- [Obiettivo]:
Rispondi a queste domande basandoti sulla fonte:
(a) Che cosa non è per Otto guardare al passato più lontano?
(b) Di che cosa non c'è traccia in Otto?
(c) Secondo la citazione finale, che cosa accade in questo ritorno al passato più remoto?

- [Fonte]:
Guardare al passato, al più lontano passato, non è per Otto una fuga dal presente ma piuttosto un’immersione nel futuro, tutto da costruire secondo le eterne categorie della vita, date una volta per tutte: non c’è traccia, in lui, di romanticismo sognatore. Il passato lucente in cui, come Hòlderlin, si specchia è al contrario energia e voglia di vivere: « Sono state le generazioni più forti e audaci quelle che si sono rifatte al passato più remoto col sentimento genuino della vita, consapevoli che in questo ritorno non si invecchia ma, al contrario, si ringiovanisce «.

- [Dati forniti]:
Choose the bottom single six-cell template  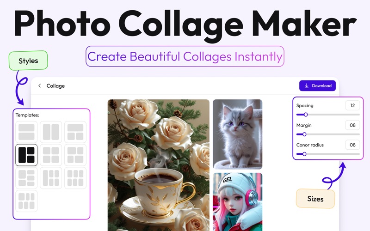click(x=26, y=201)
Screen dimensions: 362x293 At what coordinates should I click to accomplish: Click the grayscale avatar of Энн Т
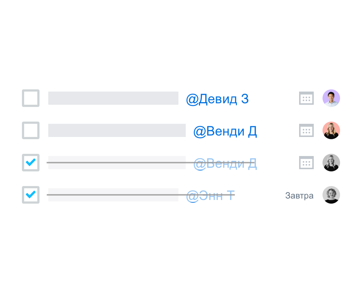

- [Risposta]:
(a) Non è una fuga dal presente, ma piuttosto un'immersione nel futuro.
(b) Di romanticismo sognatore.
(c) Non si invecchia ma, al contrario, si ringiovanisce.